Board members asked questions during the session about design standards, housing affordability, school impacts, and how often council follows the boards recommendations. Staff and Meadows responded that design conditions commonly come through conditional rezonings (for example, exterior material standards on large residential developments) and that council often uses the boards recommendation as a negotiating tool, though council is not legally bound by it.
The meeting also covered housekeeping: new planning board members were sworn in by Town Clerk Heidi Hahn (Tom McKerny, Deborah [surname not specified], Mark Hall and Ronald Williams were sworn), Conrad performed roll call and confirmed a quorum, and the board approved the Dec. 17, 2024 minutes (motion by Board Member Applewhite; second by Board Member Williams; vote: aye). The board set no substantive agenda amendments and discussed scheduling training follow-ups. Town staff said board packets are distributed by email about two weeks before meetings.

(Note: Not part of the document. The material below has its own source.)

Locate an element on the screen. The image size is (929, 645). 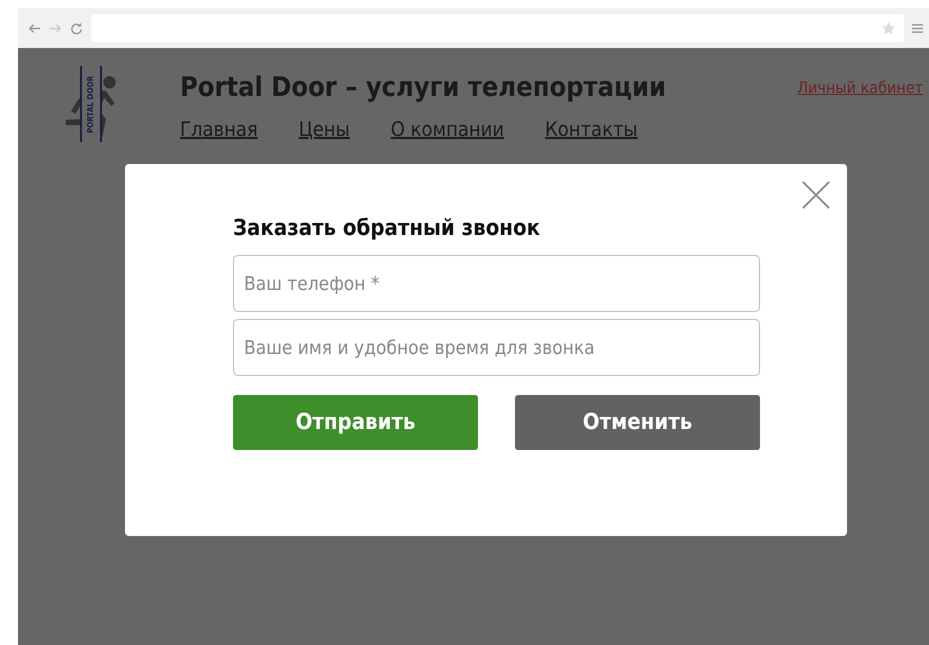
forward-icon is located at coordinates (56, 28).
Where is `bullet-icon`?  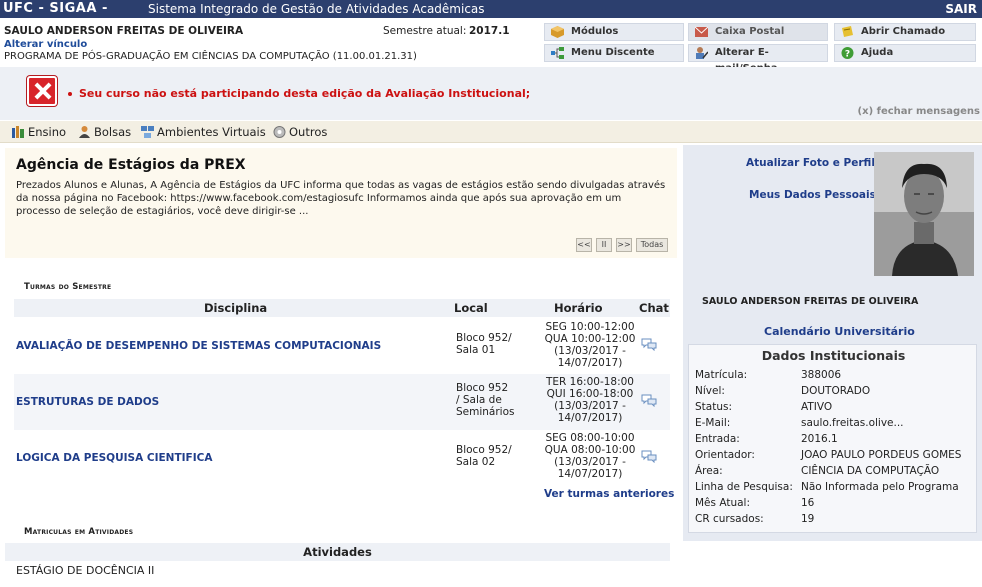 bullet-icon is located at coordinates (70, 94).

The town planning staff told members the comprehensive transportation plan would come to the board in February or March and that the next planning board meeting was scheduled for Feb. 24, 2025. "We'll come back when you guys have a light night and maybe we'll do some hypotheticals," Meadows said as the training wound down.
Ending
The session focused on equipping new and returning board members with statutory obligations and practical steps when reviewing rezonings and text amendments. Staff and the consultant recommended further training and suggested reconvening for hypotheticals (for example, a Type 3 conditional rezoning) and additional discussion of SB 382's implications before the board takes policy action.